- _DATA EXTRACTS_:
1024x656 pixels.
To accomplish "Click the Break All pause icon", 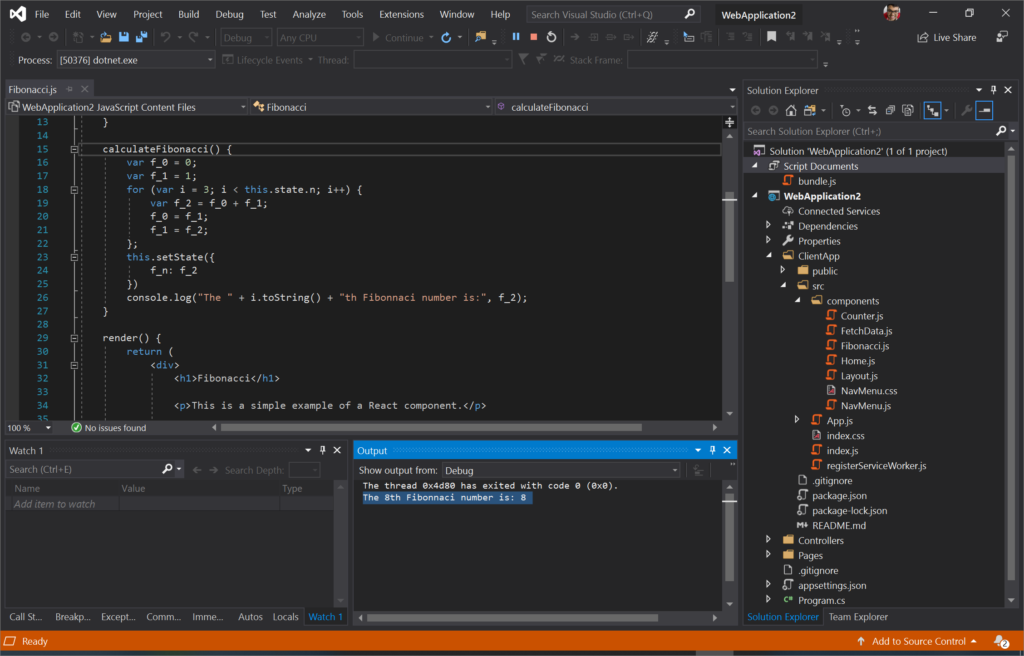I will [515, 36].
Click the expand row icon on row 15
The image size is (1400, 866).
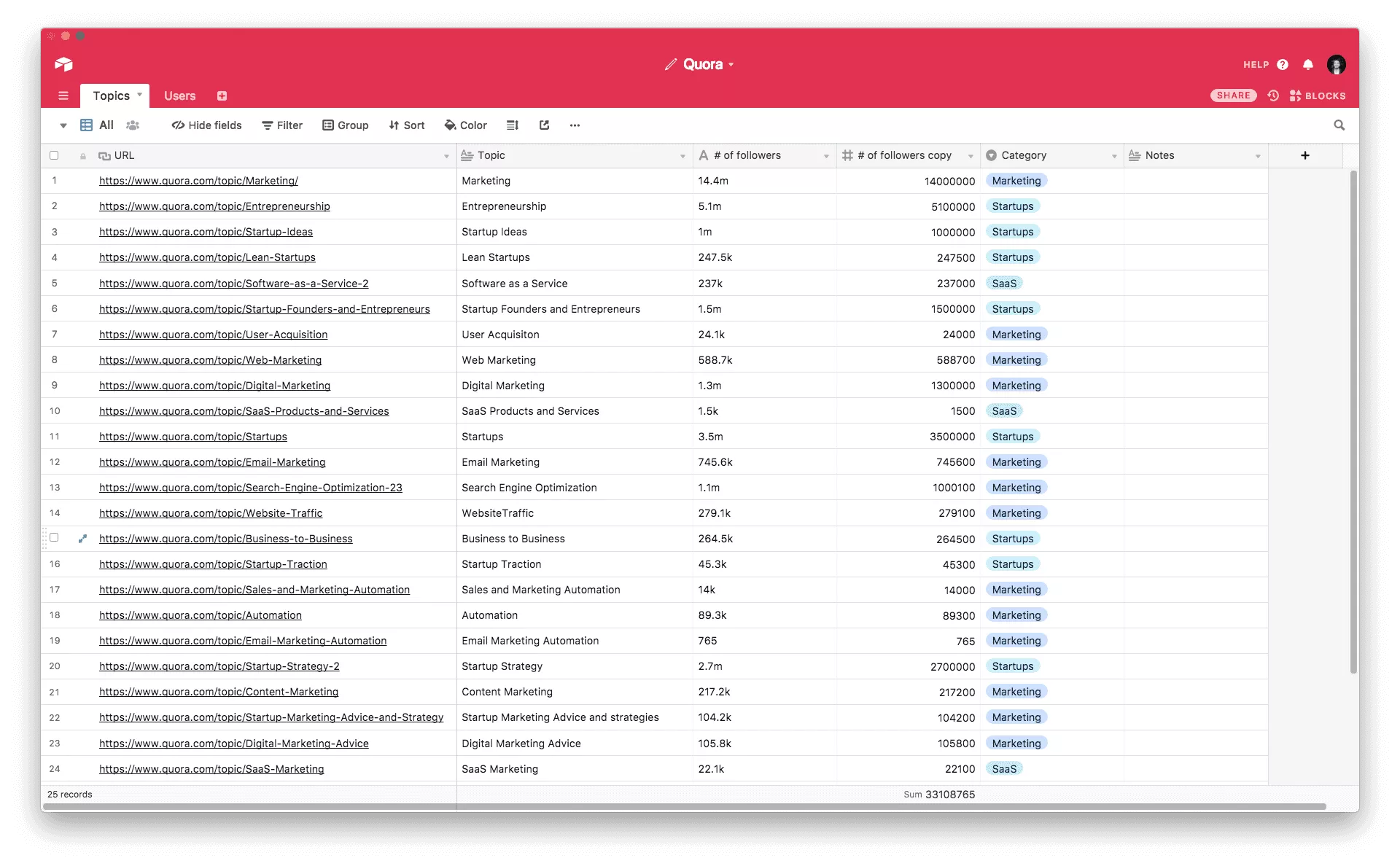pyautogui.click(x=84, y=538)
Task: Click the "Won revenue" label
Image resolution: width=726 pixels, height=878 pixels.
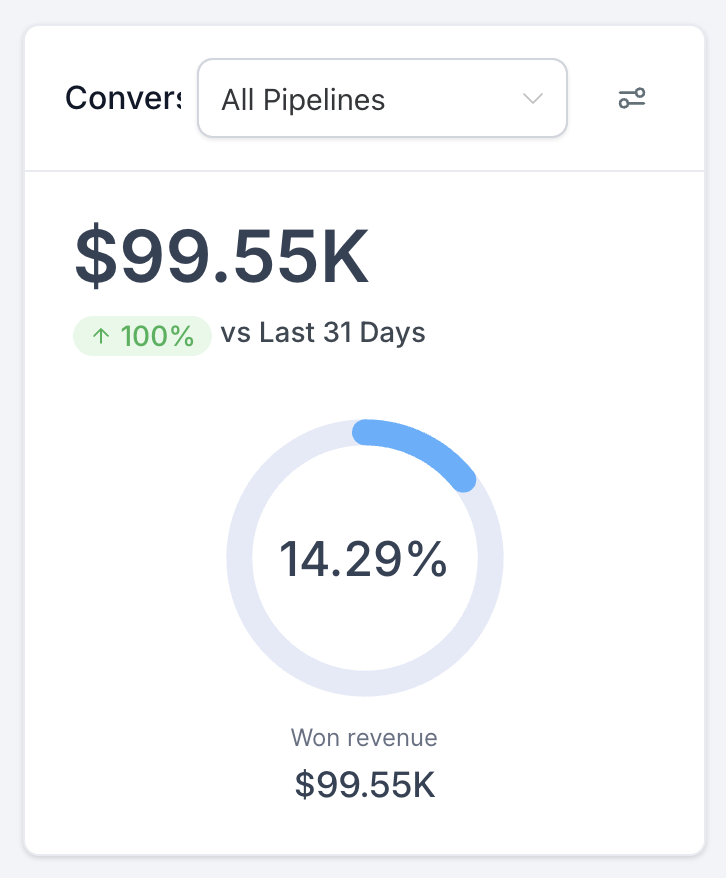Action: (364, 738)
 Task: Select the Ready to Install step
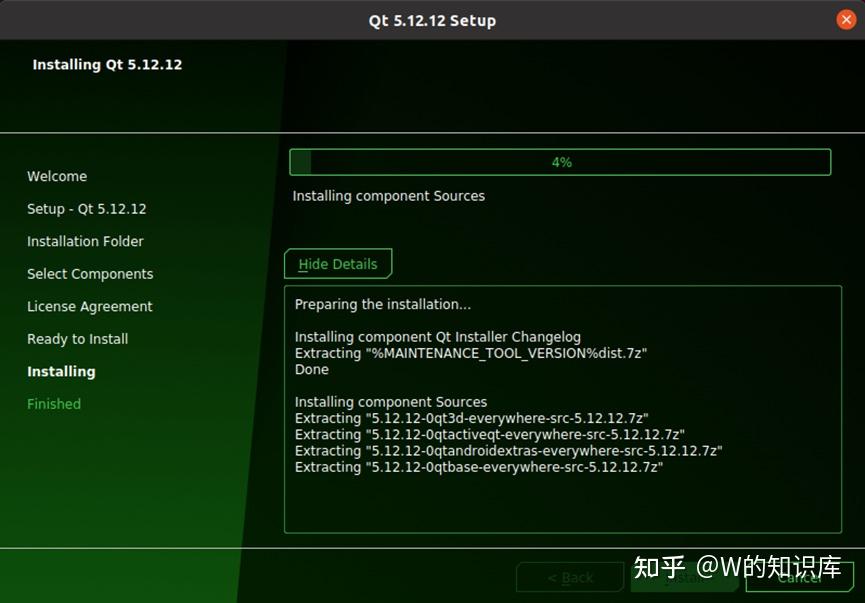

- _PROBLEM STATEMENT_: Please output an exact repetition of the lines from the line containing "Image resolution: width=726" to the end of the records, both included, with no pictures and no additional text.

- _EXERCISE ANSWER_:
Image resolution: width=726 pixels, height=878 pixels.
Action: (364, 738)
 Task: Select the Ready to Install step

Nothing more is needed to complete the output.